Fair Value of Financial Instruments - The Company’s financial instruments include cash and cash equivalents, short-term investment securities, accounts receivable, investments, a promissory note receivable, accounts payable, accrued expenses, and notes payable. The carrying values of these financial instruments approximate fair value. The Company carries cash equivalents, short-term investment securities, investments, and certain other assets at fair value which is described further in Note 5.

Investments  The Company’s equity securities are recorded at fair value with changes in fair value included within the statement of operations. Equity securities without a readily determinable market value are carried at cost less impairment, adjusted for observable price changes in orderly transactions for an identical or similar investment of the same issuer. The Company considers certain debt instruments as available-for-sale securities, and accordingly, all unrealized gains and losses incurred on the short-term investment securities (the adjustment to fair value) are recorded in other comprehensive income or loss on the Company’s Condensed Consolidated Statements of Operations and Comprehensive Loss.

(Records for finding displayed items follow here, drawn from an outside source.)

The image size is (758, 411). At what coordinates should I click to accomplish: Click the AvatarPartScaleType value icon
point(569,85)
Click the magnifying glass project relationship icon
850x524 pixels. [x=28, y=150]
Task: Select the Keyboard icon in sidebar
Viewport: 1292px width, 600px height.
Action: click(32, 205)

Stock Based Compensation – The Company’s Omnibus Incentive Plan allows for various types of equity-based incentive awards. Stock based compensation expense is based on awards that are expected to vest over the requisite service periods and are based on the fair value of the award measured on the grant date. Vesting requirements vary for directors, officers, and employees. In general, time-based awards fully vest after one year for directors and vest in equal annual installments over a three-year period for officers and employees. Performance-based awards vest upon achievement of certain milestones. Forfeitures are accounted for when they occur.

Income Taxes - For interim income tax reporting, due to a full valuation allowance on net deferred tax assets, no income tax expense or benefit is recorded unless it is an unusual or infrequently occurring item. The tax effects of unusual or infrequently occurring items, including changes in judgment about valuation allowances and effects of changes in tax laws or rates, are reported in the interim period in which they occur.

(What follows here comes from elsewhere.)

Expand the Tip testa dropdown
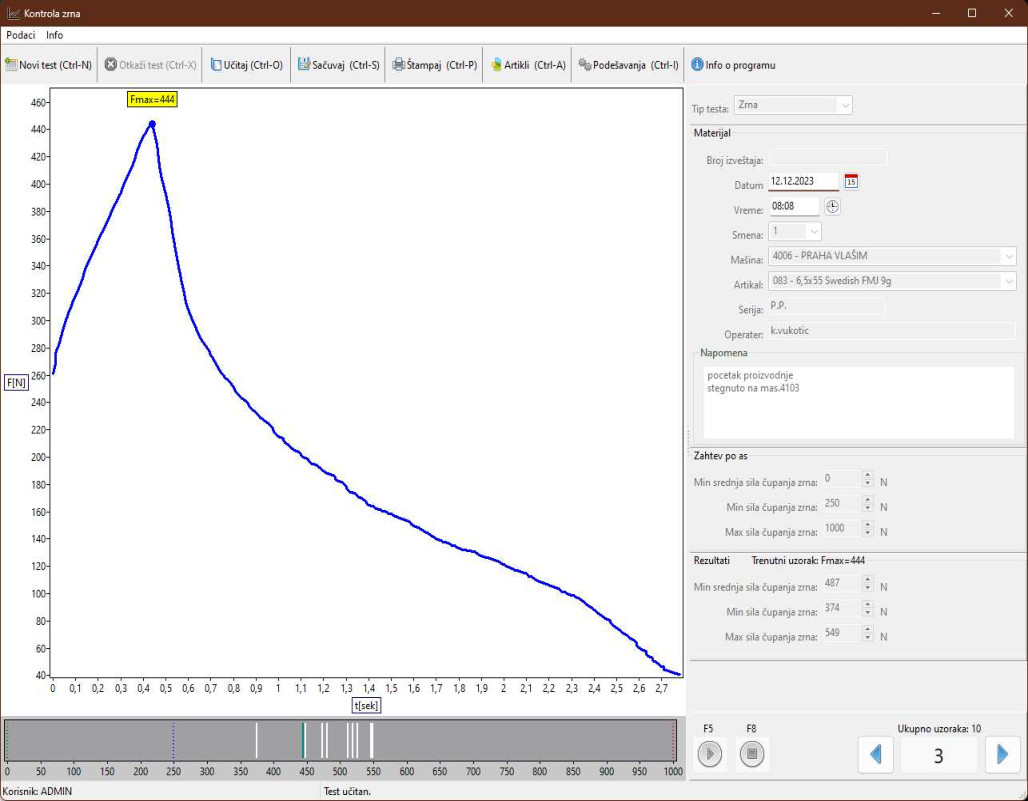Image resolution: width=1028 pixels, height=801 pixels. 845,105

Segments - As a result of the acquisition of GVB (see Note 2) and ongoing evaluation of our strategy across our plant science and intellectual property platform (tobacco, hemp/cannabis, and hops), the Company is reevaluating its operating and reporting segments, which is expected to be finalized by the end of fiscal 2022 once the corporate and management reporting structure realignment is completed. As of June 30, 2022, the Company operates its business in one single operating and reportable segment. The Company’s chief operating decision maker assesses, measures, and reviews the operating and financial results at the consolidated level for the entire platform.

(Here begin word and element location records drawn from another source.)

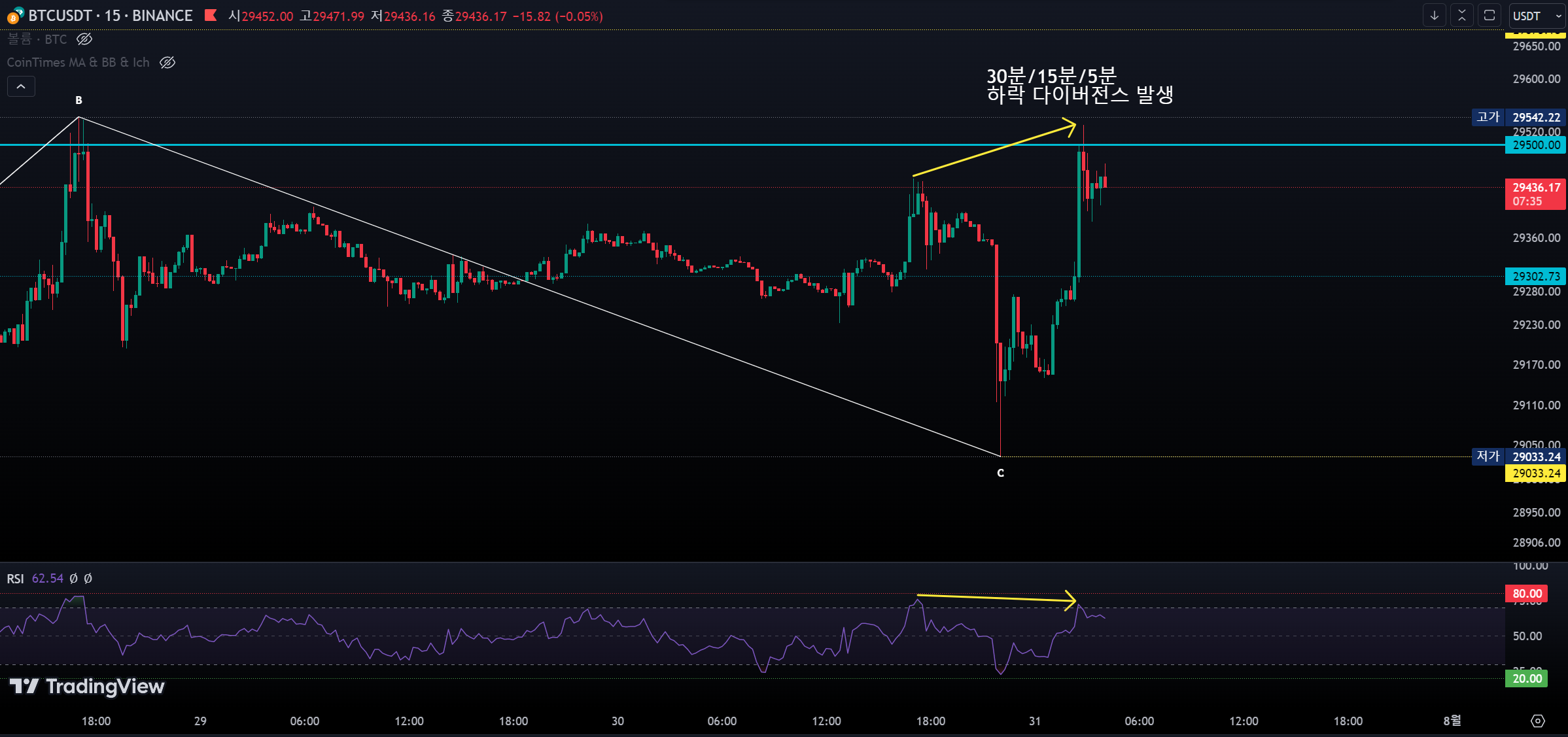Open time axis settings gear icon
Image resolution: width=1568 pixels, height=737 pixels.
pyautogui.click(x=1538, y=721)
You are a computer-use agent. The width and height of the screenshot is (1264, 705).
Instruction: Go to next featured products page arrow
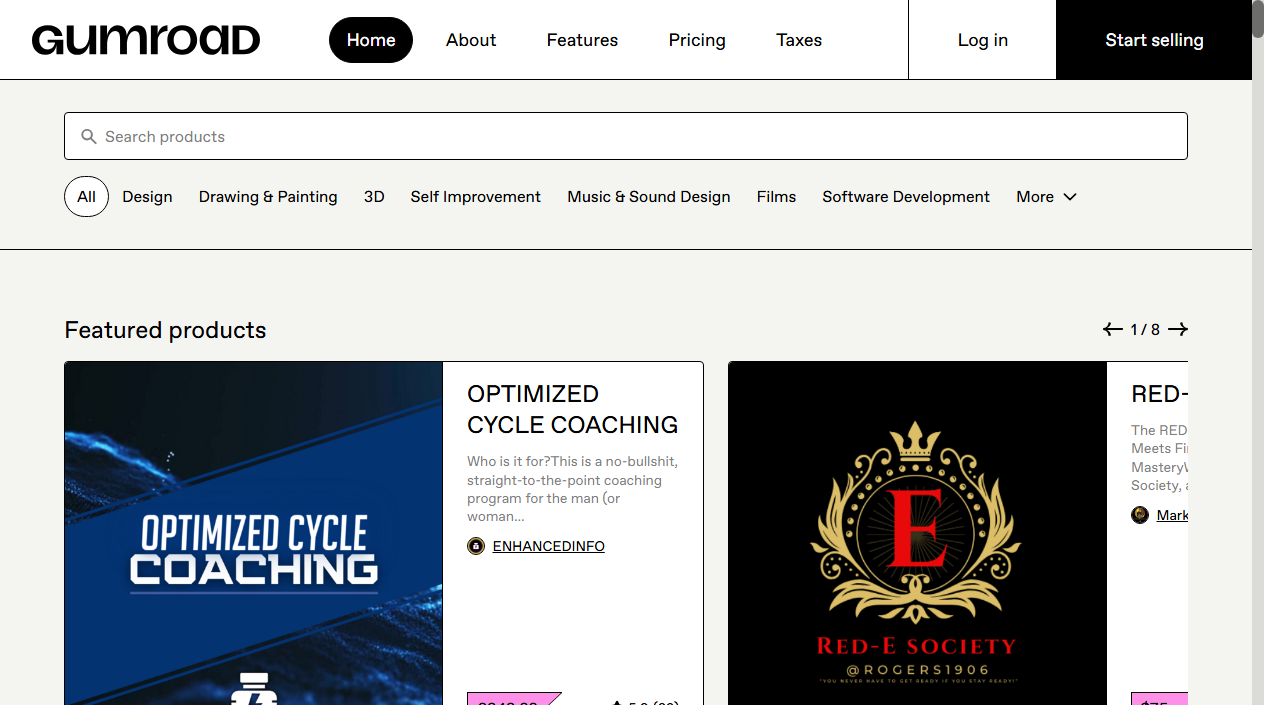[x=1178, y=329]
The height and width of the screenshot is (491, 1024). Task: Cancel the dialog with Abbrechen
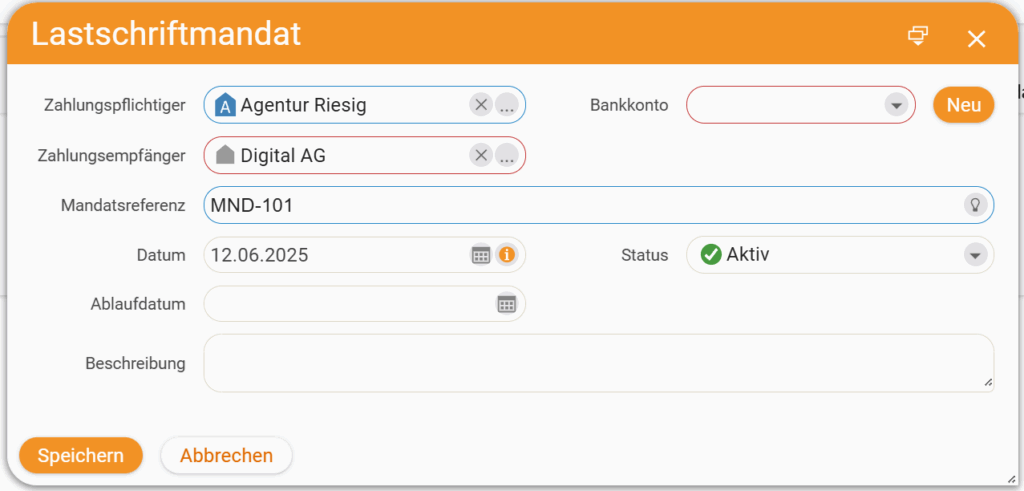227,455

Recent Accounting Pronouncements – In June 2016, the FASB issued ASU 2016-13, “Measurement of Credit Losses on Financial Instruments.” The standard replaces the incurred loss model with the current expected credit loss (CECL) model to estimate credit losses for financial assets measured at amortized cost and certain off-balance sheet credit exposures. The CECL model requires companies to estimate credit losses expected over the life of the financial assets based on historical experience, current conditions and reasonable and supportable forecasts. The provisions of the ASU have an effective date for the Company beginning after December 15, 2022 and interim periods within those fiscal years. The Company is evaluating the expected impacts of the ASU.

We consider the applicability and impact of all ASUs. If the ASU is not listed above, it was determined that the ASU was either not applicable or would have an immaterial impact on our financial statements and related disclosures.